Occupation: He is a former volunteer firefighter, captain, assistant fire chief and fire chief of the local fire district. Pastor also once owned a trucking business that delivered products seasonally for the California Almond Growers Exchange.
Education: He is a 1956 graduate of Liberty High School.
Family: Pastor has been married to Charlotte for 43 years. The couple has two adult children. Their son, Scott, is a fire captain in Oakland. Their daughter, Robin, owns a local produce business. The couple has two grandchildren, Alec and Lauren.
Background: Fire Station 94 in Knightsen will now be named the Robert V. Pastor Fire Station 94 in recognition of his 43 years of service through the former Oakley-Knightsen Fire District. The retired fire chief left a few years ago before several local fire districts merged to create the current East Contra Costa County Fire Protection District.
The county Board of Supervisors bestowed this honor on Pastor in May. The formal dedication ceremony will be Sept. 18 at 2 p.m.
A custom sign will be installed at the station, which is at 15 A Street. The station's younger generation still calls him "chief," although he no longer officially holds that title.
What do you like about the area? "The people were always good to us. Everyone supports the fire district," he said. "You have a good school out here in Knightsen. Everyone says hi when you walk around downtown or go into the post office."
How do you feel about the fire station being renamed in your honor? "I have never had anything given to me as far as fame," Pastor said. "This is the biggest thing that has happened to me since getting married."

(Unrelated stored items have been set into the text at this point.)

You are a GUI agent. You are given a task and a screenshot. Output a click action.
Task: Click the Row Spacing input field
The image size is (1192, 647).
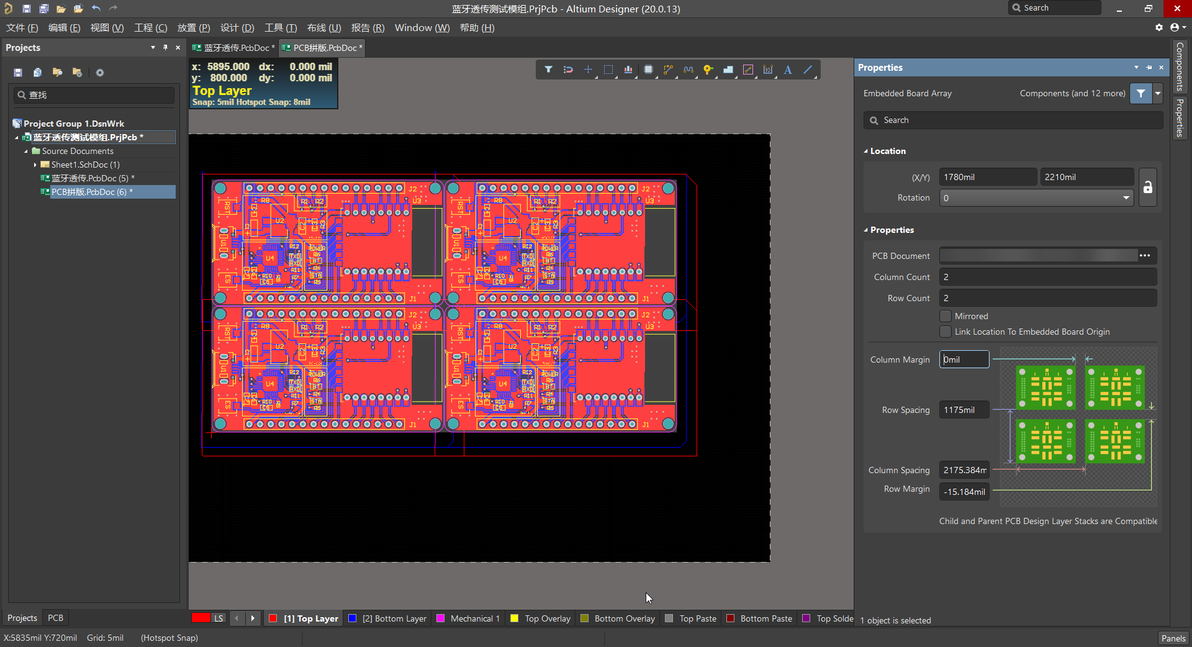click(x=964, y=410)
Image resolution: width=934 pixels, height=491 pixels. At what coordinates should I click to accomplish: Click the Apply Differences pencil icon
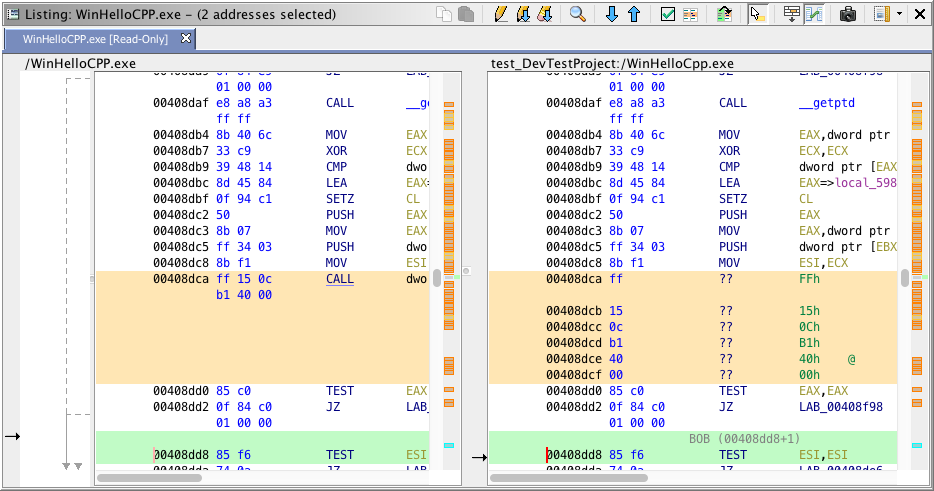tap(501, 14)
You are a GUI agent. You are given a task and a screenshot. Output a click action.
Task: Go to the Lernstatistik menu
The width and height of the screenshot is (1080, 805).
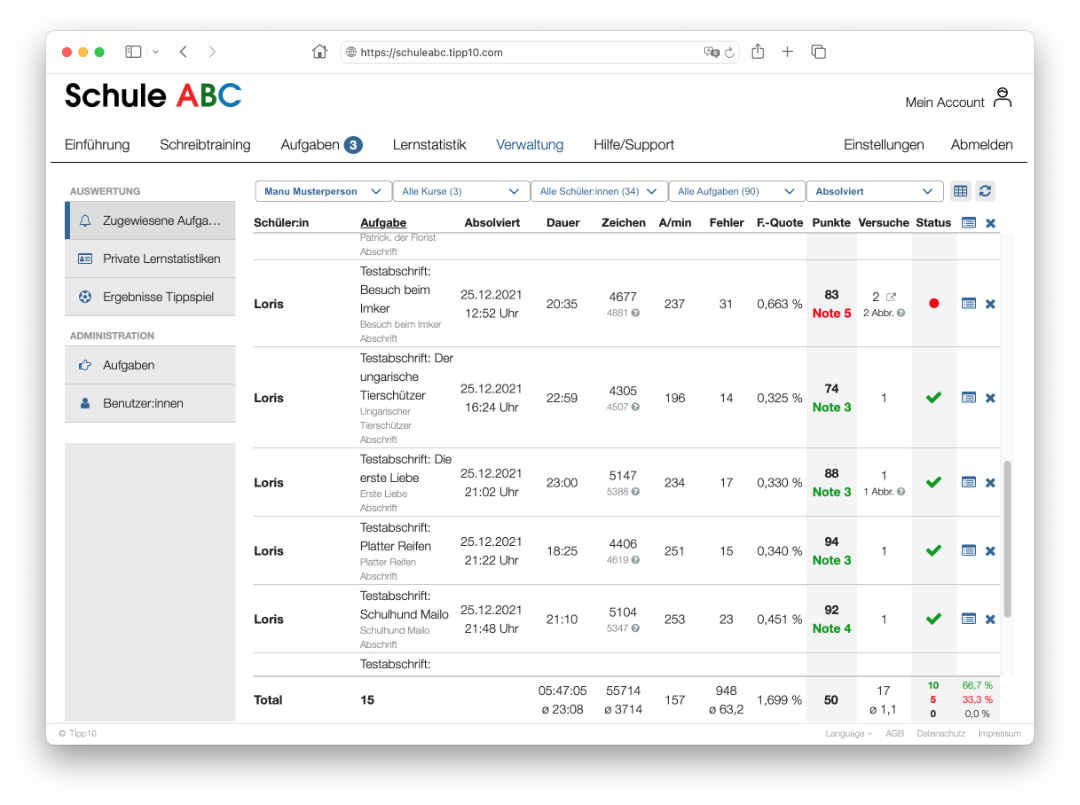click(x=429, y=145)
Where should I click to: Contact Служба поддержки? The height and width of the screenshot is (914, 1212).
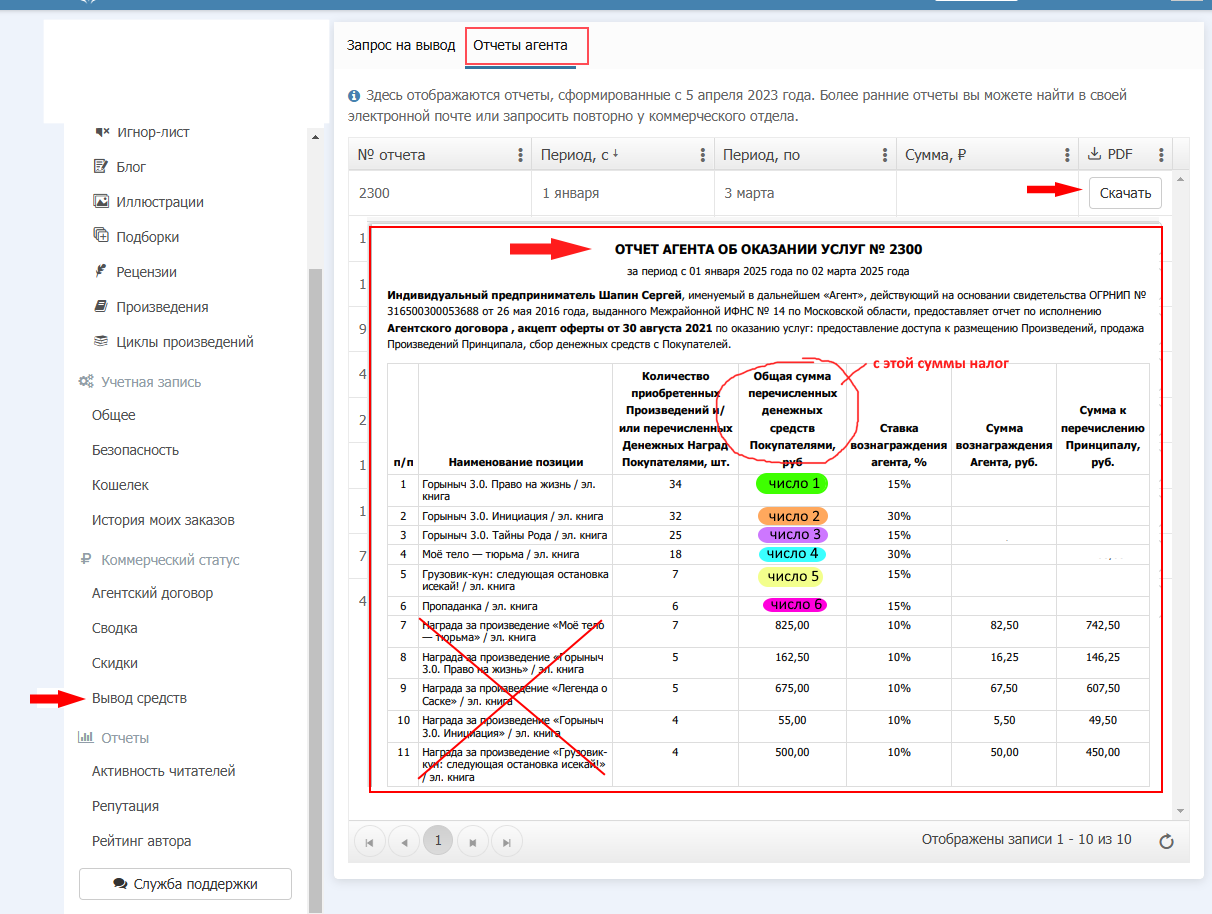(x=185, y=884)
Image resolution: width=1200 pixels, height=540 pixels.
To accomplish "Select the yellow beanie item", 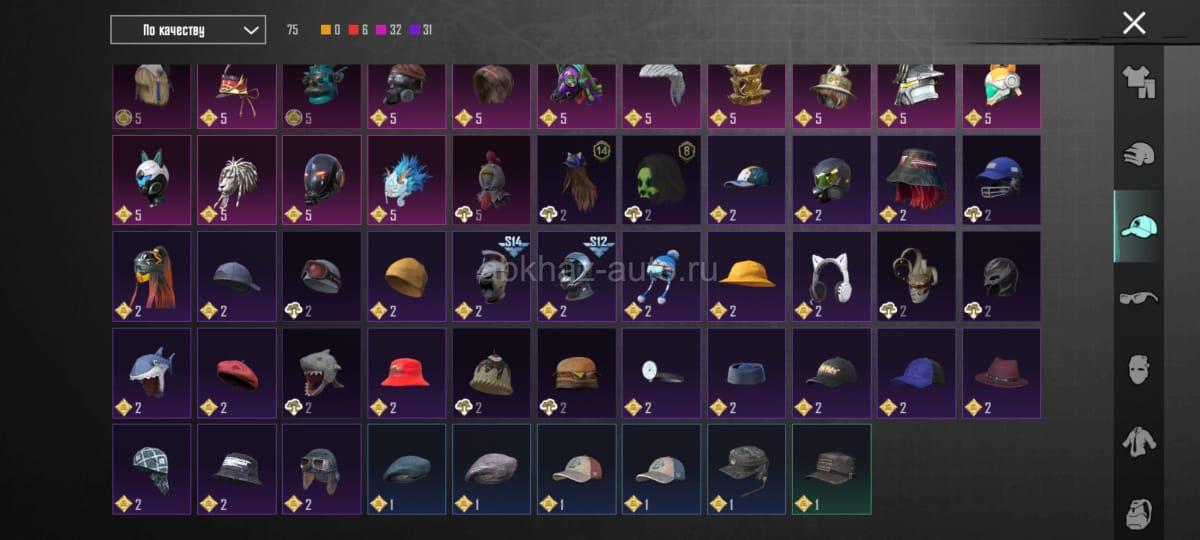I will point(407,276).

What inspired you to pursue firefighting? At the age of 15, Pastor was asked to help some volunteer firefighters and he was instantly hooked. He became a volunteer firefighter at the age of 21.
What does the fire district mean to you? Pastor says he always enjoyed the family-oriented structure of the former fire district where fathers and sons would work side by side as volunteer firefighters. Pastor's son started his fire training in the rural community and his brother-in-law was the fire chief before him.
In the past, firefighters would donate money for local charities, distribute food baskets, provide scholarships and organize special events for the holidays. They would also rescue cats from trees or telephone poles for their neighbors.
"You enjoy helping people. In a small town, that is what it is all about," he said.
For years, the fire station was his home away from home. He often spent more time there than at home.
What does it mean to be a volunteer firefighter? "It is like a second job," he said. "They care more because they don't have to do this. They really want to do this."
What was your scariest moment as a firefighter? He said it was a "spooky" situation when Holland Tract flooded in 1980. When the levee broke, emergency officials responded but couldn't do much to save the one fisherman and 1,200 cattle that drowned. "It was a sickening and sad feeling," he said.
Best part of the job? "I like the public education. When little kids come here and you teach them about fire safety," he said. "You think someday someone's life is going to be saved because of this. Those kids come back and tell stories of how they used that information in some way."
Worst part? "I never had bad times," Pastor said. "It is just a lot of work."
Hobbies? In his spare time, Pastor works on the 10 vintage cars and pickups stored on his seven-acre property. Right now, he is restoring a 1956 Chevy Bel Air.